* START Source passage *

Please note that the following document, although believed to be correct at the time of issue, may not represent the current position of the CRA.
Prenez note que ce document, bien qu'exact au moment émis, peut ne pas représenter la position actuelle de l'ARC.
Please note that the following document, although believed to be correct at the time of issue, may not represent the current position of the Department.
Prenez note que ce document, bien qu'exact au moment émis, peut ne pas représenter la position actuelle du ministère.
Principal Issues: It is not clear from the written enquiry whether the farmer reported income on his XXXXXXXXXX return pursuant to paragraph 28(1)(b) or whether the farmer claimed a deduction on his XXXXXXXXXX return pursuant to paragraph 28(1)(f) so we have discussed the tax consequences in both of these two scenarios.

* END Source passage *
* START Given data *

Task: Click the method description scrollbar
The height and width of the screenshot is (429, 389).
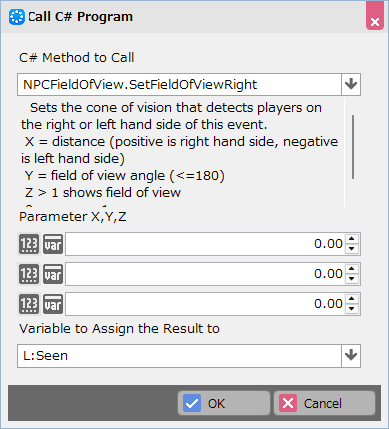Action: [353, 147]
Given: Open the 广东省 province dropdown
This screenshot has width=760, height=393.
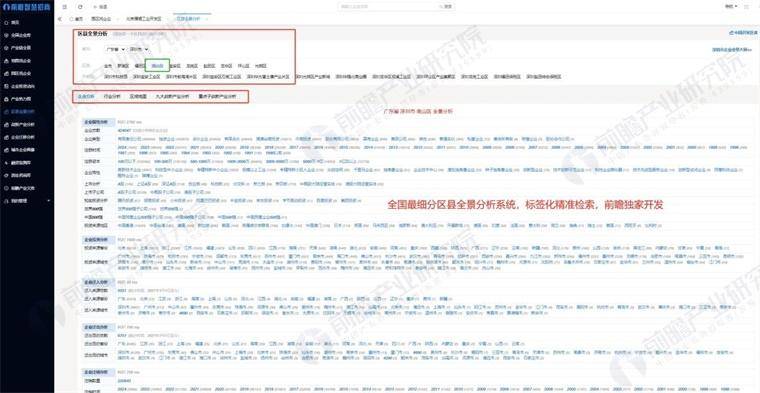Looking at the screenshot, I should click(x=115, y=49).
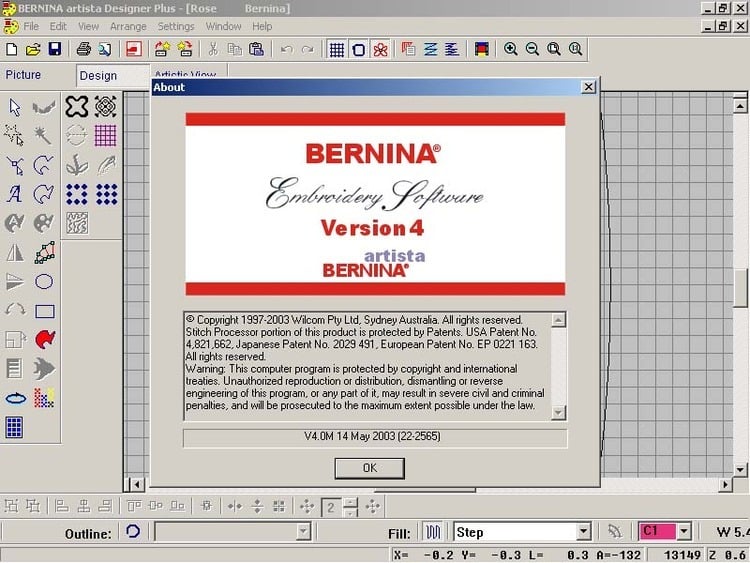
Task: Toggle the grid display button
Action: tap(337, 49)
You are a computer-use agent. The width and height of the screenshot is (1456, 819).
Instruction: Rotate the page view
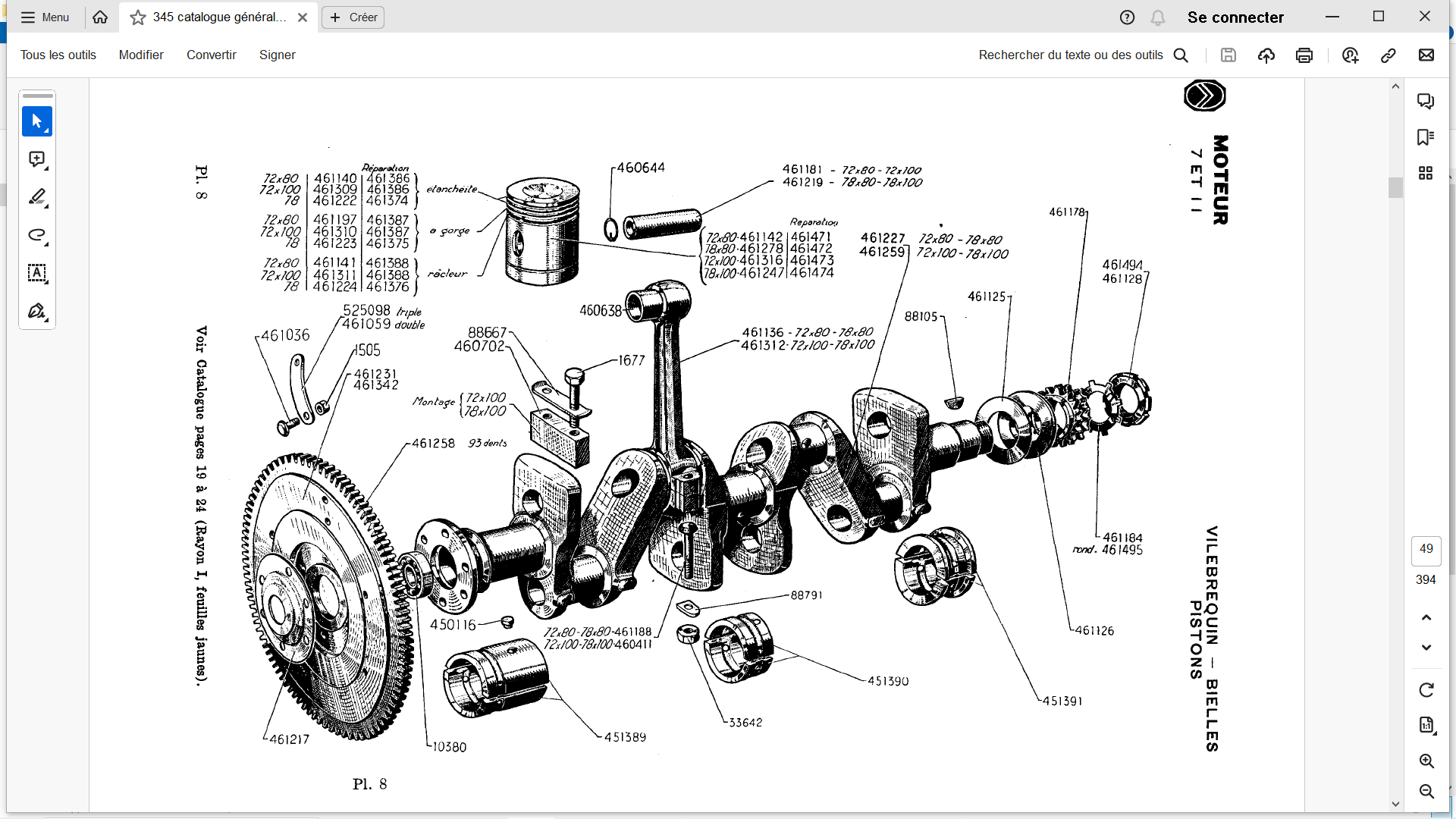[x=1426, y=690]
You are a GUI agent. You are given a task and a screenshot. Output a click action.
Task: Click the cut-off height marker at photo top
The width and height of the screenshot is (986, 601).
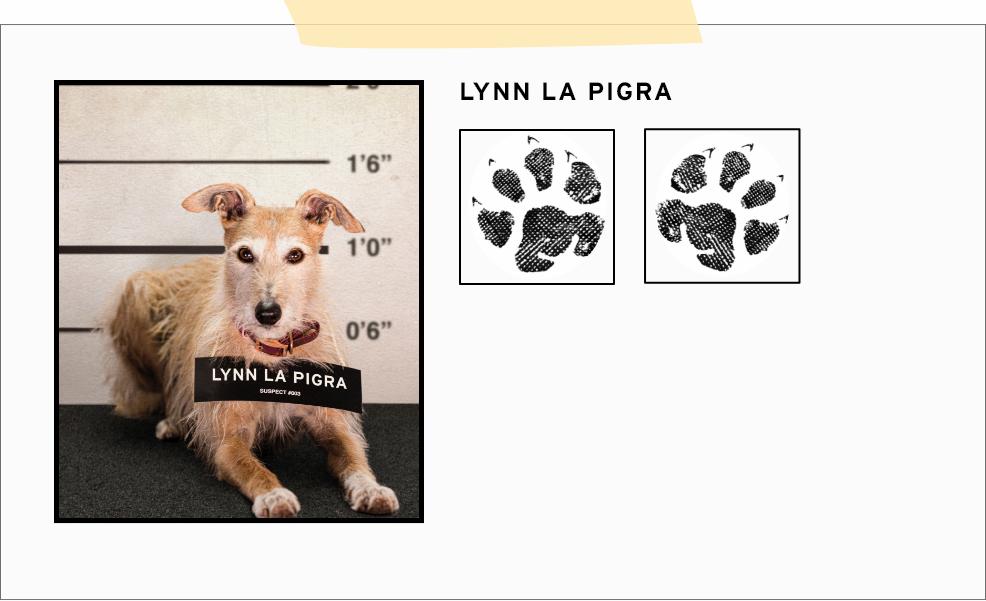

* END Given data *

**List of tasks**
1. Please rewrite the stretch of the CRA excerpt from "Principal Issues: It" through "these two scenarios.", replacing "farmer" with "taxpayer".
2. Decide whether each statement below agrees with the CRA excerpt. Answer yes or no for each, quoting the words that settle it.
(a) The document is certain to reflect the current position of the CRA.
(b) The written enquiry made clear which paragraph the farmer relied on.
(c) The tax consequences are discussed under two scenarios.
3. Answer these questions from the CRA excerpt:
(a) Under which paragraph might the farmer have reported income?
(b) In the first French note, what abbreviation stands where the first English note has "CRA"?
(c) In the second English note, whose current position may the document not represent?

**Answers to the exercises**
1.
Principal Issues: It is not clear from the written enquiry whether the taxpayer reported income on his XXXXXXXXXX return pursuant to paragraph 28(1)(b) or whether the taxpayer claimed a deduction on his XXXXXXXXXX return pursuant to paragraph 28(1)(f) so we have discussed the tax consequences in both of these two scenarios.

2.
(a) No: "may not represent the current position of the CRA."
(b) No: "It is not clear from the written enquiry whether the farmer reported income on his XXXXXXXXXX return pursuant to paragraph 28(1)(b) or whether the farmer claimed a deduction"
(c) Yes: "we have discussed the tax consequences in both of these two scenarios."

3.
(a) Paragraph 28(1)(b)
(b) ARC
(c) The Department's